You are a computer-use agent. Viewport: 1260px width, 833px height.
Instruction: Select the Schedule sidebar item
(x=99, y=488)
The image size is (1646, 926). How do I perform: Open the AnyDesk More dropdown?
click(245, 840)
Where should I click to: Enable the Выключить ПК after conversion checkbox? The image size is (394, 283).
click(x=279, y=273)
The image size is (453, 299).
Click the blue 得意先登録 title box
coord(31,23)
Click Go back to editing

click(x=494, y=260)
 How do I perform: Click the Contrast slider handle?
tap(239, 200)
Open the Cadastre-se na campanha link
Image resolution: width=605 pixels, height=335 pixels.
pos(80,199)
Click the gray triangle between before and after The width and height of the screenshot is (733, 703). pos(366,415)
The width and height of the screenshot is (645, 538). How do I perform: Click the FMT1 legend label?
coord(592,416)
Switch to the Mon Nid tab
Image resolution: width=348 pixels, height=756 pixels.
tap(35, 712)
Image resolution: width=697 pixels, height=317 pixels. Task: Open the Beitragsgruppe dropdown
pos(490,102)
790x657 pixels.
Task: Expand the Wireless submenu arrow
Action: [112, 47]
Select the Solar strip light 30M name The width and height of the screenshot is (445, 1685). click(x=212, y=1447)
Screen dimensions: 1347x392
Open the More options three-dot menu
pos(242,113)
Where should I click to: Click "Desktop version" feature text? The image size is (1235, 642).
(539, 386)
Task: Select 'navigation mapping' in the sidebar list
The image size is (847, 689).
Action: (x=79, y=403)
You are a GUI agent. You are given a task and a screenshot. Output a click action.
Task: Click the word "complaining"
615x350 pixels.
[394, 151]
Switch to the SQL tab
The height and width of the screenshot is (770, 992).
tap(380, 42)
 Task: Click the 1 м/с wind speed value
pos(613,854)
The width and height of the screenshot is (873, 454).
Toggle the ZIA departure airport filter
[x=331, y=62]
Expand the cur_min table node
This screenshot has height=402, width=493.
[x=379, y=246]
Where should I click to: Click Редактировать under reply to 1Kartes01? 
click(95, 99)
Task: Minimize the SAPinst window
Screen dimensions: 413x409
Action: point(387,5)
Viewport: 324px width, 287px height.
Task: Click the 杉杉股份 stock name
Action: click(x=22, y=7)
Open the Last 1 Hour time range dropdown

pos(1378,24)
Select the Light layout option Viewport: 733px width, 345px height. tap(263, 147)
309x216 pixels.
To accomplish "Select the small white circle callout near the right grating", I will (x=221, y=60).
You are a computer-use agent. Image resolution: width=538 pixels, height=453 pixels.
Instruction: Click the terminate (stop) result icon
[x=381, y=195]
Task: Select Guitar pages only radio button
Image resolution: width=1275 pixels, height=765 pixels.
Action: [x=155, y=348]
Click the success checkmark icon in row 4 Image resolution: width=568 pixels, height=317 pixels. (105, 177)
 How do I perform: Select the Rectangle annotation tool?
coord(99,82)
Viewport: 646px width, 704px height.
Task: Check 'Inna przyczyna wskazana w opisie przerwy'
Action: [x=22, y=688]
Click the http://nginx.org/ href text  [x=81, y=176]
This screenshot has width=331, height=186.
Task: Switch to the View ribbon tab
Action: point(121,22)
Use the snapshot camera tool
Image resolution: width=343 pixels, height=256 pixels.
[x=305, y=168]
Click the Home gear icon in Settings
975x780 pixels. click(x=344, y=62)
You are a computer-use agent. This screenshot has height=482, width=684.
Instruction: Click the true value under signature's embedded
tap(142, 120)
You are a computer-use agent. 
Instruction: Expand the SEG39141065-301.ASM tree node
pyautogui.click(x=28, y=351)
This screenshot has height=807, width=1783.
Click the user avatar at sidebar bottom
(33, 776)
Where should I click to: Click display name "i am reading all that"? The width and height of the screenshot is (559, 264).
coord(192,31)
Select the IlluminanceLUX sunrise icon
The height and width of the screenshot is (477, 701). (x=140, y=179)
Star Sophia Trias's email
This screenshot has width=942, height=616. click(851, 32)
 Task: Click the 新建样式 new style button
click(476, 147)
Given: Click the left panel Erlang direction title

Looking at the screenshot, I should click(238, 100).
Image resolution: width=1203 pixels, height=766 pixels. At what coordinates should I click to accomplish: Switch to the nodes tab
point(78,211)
★ ★ ★
THE REQUEST = List each line of the records above that contains the word "accomplish", copying the full line. Case counts.

WRITTEN SOLUTION =
To accomplish "Select the small white circle callout near the right grating", I will (x=221, y=60).
Image resolution: width=1203 pixels, height=766 pixels. At what coordinates should I click to accomplish: Switch to the nodes tab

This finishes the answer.